Action item>
Only the lines below starting at the one that contains "Expand the Import submenu arrow" and ending at the one that contains "Task: Sort by the Enabled column header" are to be reproduced, exactly and with both ends kept.
***
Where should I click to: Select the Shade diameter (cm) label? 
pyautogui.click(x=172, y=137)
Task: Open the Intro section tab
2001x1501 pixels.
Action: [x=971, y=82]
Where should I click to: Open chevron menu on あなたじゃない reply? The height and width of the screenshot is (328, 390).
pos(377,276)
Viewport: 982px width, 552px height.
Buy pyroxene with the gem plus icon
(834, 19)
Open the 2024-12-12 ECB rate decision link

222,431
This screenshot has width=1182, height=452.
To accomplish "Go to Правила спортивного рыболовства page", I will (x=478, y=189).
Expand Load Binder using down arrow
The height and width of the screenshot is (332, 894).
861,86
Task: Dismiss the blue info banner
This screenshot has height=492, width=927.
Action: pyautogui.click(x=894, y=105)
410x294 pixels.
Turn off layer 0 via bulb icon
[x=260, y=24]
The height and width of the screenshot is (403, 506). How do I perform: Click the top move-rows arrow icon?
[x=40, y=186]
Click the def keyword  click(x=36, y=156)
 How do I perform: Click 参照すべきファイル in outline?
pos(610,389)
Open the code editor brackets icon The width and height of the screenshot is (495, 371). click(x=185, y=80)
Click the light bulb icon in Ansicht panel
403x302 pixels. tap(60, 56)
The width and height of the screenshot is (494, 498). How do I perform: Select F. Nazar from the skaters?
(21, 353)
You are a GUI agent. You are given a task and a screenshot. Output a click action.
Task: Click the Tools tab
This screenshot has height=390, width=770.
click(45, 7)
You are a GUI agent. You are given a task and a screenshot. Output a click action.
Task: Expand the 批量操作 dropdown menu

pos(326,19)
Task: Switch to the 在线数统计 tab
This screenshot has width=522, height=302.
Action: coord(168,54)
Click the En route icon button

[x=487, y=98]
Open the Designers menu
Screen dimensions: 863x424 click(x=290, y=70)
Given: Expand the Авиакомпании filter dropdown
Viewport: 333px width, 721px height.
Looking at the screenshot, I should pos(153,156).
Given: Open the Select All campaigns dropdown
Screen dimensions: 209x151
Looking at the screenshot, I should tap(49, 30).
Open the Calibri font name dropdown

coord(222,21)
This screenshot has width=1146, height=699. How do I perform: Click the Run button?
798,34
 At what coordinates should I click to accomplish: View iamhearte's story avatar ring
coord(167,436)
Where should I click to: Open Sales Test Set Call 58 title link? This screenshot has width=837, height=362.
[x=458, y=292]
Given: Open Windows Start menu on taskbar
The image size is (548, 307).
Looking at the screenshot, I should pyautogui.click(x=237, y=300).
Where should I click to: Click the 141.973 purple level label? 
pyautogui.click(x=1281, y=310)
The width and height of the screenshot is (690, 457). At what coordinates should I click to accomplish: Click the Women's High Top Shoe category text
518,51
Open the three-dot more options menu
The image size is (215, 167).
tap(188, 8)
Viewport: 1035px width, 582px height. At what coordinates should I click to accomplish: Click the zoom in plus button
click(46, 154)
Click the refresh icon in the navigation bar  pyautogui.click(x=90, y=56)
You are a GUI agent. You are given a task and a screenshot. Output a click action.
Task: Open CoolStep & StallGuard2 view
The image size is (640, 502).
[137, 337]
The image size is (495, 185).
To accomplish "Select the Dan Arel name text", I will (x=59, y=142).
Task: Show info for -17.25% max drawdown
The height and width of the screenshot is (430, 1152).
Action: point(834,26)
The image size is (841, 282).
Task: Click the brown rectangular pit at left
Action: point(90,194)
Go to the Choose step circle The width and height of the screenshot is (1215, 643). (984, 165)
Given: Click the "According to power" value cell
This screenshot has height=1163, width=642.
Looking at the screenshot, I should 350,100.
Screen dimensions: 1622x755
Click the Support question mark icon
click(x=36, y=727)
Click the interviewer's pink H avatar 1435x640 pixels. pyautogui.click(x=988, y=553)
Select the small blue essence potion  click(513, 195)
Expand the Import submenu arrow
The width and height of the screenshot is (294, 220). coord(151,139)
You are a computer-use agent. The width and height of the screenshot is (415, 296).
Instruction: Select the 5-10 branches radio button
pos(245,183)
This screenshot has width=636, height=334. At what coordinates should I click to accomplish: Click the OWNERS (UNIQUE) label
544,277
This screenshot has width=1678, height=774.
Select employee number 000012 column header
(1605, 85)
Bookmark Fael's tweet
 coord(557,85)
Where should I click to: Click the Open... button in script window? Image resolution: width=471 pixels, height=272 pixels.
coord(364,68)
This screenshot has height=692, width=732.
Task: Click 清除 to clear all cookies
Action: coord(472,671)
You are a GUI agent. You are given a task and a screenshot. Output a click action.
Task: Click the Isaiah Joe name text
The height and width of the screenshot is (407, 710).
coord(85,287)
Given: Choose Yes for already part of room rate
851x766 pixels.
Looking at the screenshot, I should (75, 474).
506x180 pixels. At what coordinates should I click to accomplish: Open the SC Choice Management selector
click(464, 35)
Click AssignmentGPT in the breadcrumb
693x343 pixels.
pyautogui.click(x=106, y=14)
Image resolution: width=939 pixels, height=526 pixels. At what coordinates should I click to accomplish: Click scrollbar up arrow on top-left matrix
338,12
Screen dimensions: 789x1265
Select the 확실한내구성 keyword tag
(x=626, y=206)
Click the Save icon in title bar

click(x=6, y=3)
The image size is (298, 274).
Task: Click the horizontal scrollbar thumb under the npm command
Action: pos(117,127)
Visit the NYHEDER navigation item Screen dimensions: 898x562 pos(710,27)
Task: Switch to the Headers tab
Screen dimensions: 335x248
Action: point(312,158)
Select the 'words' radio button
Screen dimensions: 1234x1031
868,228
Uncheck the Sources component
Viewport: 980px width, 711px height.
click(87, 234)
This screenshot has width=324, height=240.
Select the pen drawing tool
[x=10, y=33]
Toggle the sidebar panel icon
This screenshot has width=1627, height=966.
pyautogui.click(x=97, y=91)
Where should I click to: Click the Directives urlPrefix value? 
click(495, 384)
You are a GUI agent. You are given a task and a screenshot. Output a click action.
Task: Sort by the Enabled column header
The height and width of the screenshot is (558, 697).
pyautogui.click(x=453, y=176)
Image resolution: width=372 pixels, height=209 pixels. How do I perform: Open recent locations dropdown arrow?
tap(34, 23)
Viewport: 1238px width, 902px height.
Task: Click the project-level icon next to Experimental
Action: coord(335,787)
***
Answer below>
Expand the Import submenu arrow
The width and height of the screenshot is (294, 220). coord(151,139)
You are a computer-use agent. The width and height of the screenshot is (415, 296).
Instruction: Select the 5-10 branches radio button
pos(245,183)
This screenshot has width=636, height=334. At what coordinates should I click to accomplish: Click the OWNERS (UNIQUE) label
544,277
This screenshot has width=1678, height=774.
Select employee number 000012 column header
(1605, 85)
Bookmark Fael's tweet
 coord(557,85)
Where should I click to: Click the Open... button in script window? Image resolution: width=471 pixels, height=272 pixels.
coord(364,68)
This screenshot has height=692, width=732.
Task: Click 清除 to clear all cookies
Action: coord(472,671)
You are a GUI agent. You are given a task and a screenshot. Output a click action.
Task: Click the Isaiah Joe name text
The height and width of the screenshot is (407, 710).
coord(85,287)
Given: Choose Yes for already part of room rate
851x766 pixels.
Looking at the screenshot, I should (75, 474).
506x180 pixels. At what coordinates should I click to accomplish: Open the SC Choice Management selector
click(464, 35)
Click AssignmentGPT in the breadcrumb
693x343 pixels.
pyautogui.click(x=106, y=14)
Image resolution: width=939 pixels, height=526 pixels. At what coordinates should I click to accomplish: Click scrollbar up arrow on top-left matrix
338,12
Screen dimensions: 789x1265
Select the 확실한내구성 keyword tag
(x=626, y=206)
Click the Save icon in title bar

click(x=6, y=3)
The image size is (298, 274).
Task: Click the horizontal scrollbar thumb under the npm command
Action: pos(117,127)
Visit the NYHEDER navigation item Screen dimensions: 898x562 pos(710,27)
Task: Switch to the Headers tab
Screen dimensions: 335x248
Action: point(312,158)
Select the 'words' radio button
Screen dimensions: 1234x1031
868,228
Uncheck the Sources component
Viewport: 980px width, 711px height.
click(87, 234)
This screenshot has width=324, height=240.
Select the pen drawing tool
[x=10, y=33]
Toggle the sidebar panel icon
This screenshot has width=1627, height=966.
pyautogui.click(x=97, y=91)
Where should I click to: Click the Directives urlPrefix value? 
click(495, 384)
You are a GUI agent. You are given a task and a screenshot. Output a click action.
Task: Sort by the Enabled column header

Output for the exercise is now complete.